Bottom line: this penalty is convenient for the NFL. So what if Roger Goodell peeves off Pats fans, and even Brady? If he had let Brady off easy, on the other hand, he’d have to hear howls from other team owners, the press and millions of fans across the country that he was just protecting Pats owner Robert Kraft—Goodell’s most visible defender during the Ray Rice mess—and the NFL’s biggest star.

Instead, he gets to be the tough guy. He’ll even stand up to Tom Brady, darnit, and teach him a lesson. It’s actually pretty easy to pick on the cool kid. You don’t come across as a bully. (Brady’s agent said Monday evening he will appeal the penalty.)

“Your actions as set forth in the report clearly constitute conduct detrimental to the integrity of and public confidence in the game of professional football,” NFL executive vice president Troy Vincent wrote in a letter to Brady.

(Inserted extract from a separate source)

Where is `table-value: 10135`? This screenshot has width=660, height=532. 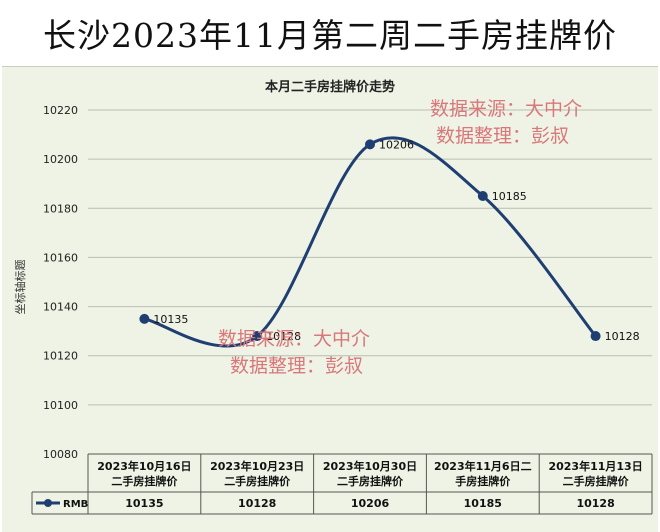 table-value: 10135 is located at coordinates (144, 504).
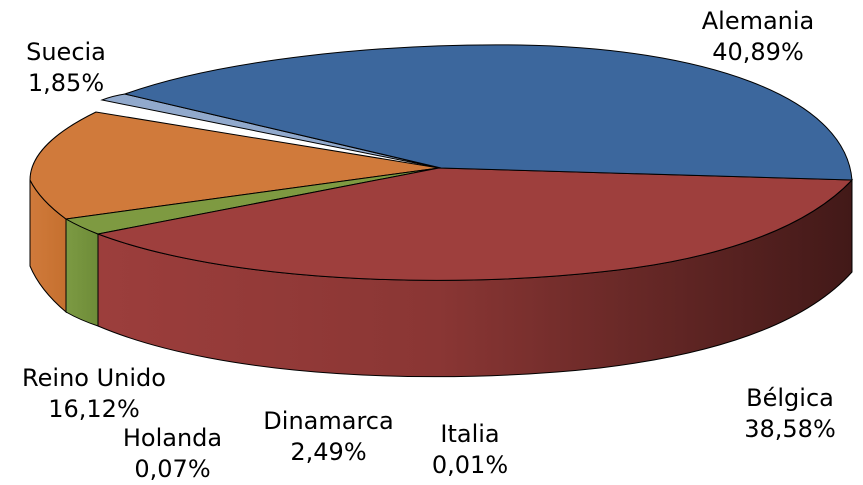 The height and width of the screenshot is (485, 863). Describe the element at coordinates (66, 83) in the screenshot. I see `label-suecia-value: 1,85%` at that location.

The NFL always nails sanctimony. This is a sport that all but ignored a public health crisis—head injuries—or decades. Confidence leaked long ago.

Brady deserves a little stain on his “legacy” for this. After all, Joe Montana didn’t need deflation. Let the sports bars say he’s a fraud. But don’t keep him on the sidelines to send a hollow message, when you just don’t have the goods.